Ashita Dhawan is an Indian television actress, known for her roles in Sapna Babul Ka...Bidaai, Ladies Special and Nazar.

== Career ==
Ashita made her television debut in 2005 with Kesar that aired on StarPlus. She shot to fame with her performances in shows that include Nazar and Yehh Jaadu Hai Jinn Ka, Sindoor Ki Keemat, Imlie, Dharam Patnii, and Yeh Rishta Kya Kehlata Hai.

She is currently playing the role of Yashoda Awasthi in Dangal TV's show Sindoor Ki Keemat.

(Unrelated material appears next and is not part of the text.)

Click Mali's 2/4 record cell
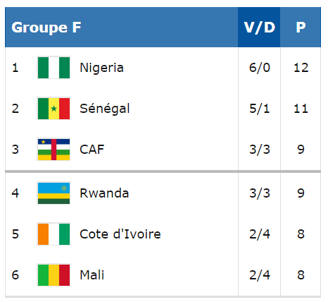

In November 2022 she was cast for a role in the Balaji Telefilms’ new show Dharam Patnii.

== Television ==

| Year | Show | Role | Notes |
| 2005 | Kesar | Neha | Debut |
| 2007–10 | Sapna Babul Ka... Bidaai | Malti |  |
| 2008 | Zara Nachke Dikha | Contestant |  |
| 2009 | Ladies Special | Bubbly |  |
| 2010–11 | Baba Aiso Varr Dhoondo | Gaushla Laal |  |
| 2012 | Adaalat | Manjula | Episodic |
| Nach Baliye 5 | Contestant | With Gulabani |
| 2014 | Aur Pyaar Ho Gaya | Savri |  |
| 2014–15 | Box Cricket League 1 | Contestant | Player in Rowdy Bangalore |
| 2016 | Box Cricket League 2 |
| 2016–17 | Kaala Teeka | Chulbuli |  |
| Yeh Vaada Raha | Kamini |  |
| 2018 | Khichdi | Komal |  |
| 2018–20 | Nazar | Chaitali |  |
| 2020 | Yehh Jadu Hai Jinn Ka! | Nasreen |  |
| 2021 | Yeh Rishta Kya Kehlata Hai | Sheela |  |
| Imlie |  |  |
| Sindoor Ki Keemat | Yashoda Awasthi |  |
| 2022–2023 | Pyar Ke Saat Vachan Dharampatnii | Dolly Vikrant Randhawa |  |
| 2023 | Naagin 6 | Ashita Patel |  |
| 2024 | Krishna Mohini | Srijila Thakkar |  |
| Mera Balam Thanedaar | Sampoorna | Cameo |
| 2024–2025 | Prem Leela | Uttara |  |

===Web series===

| Year | Name | Role | Notes |
|---|---|---|---|
| 2024 | Raisinghani vs Raisinghani | Dolly Raisinghani |  |

==Personal life==
Dhawan is married to Shailesh Gulabani since 20 January 2010. They have 2 kids together, twins Arhmaan and Amaira.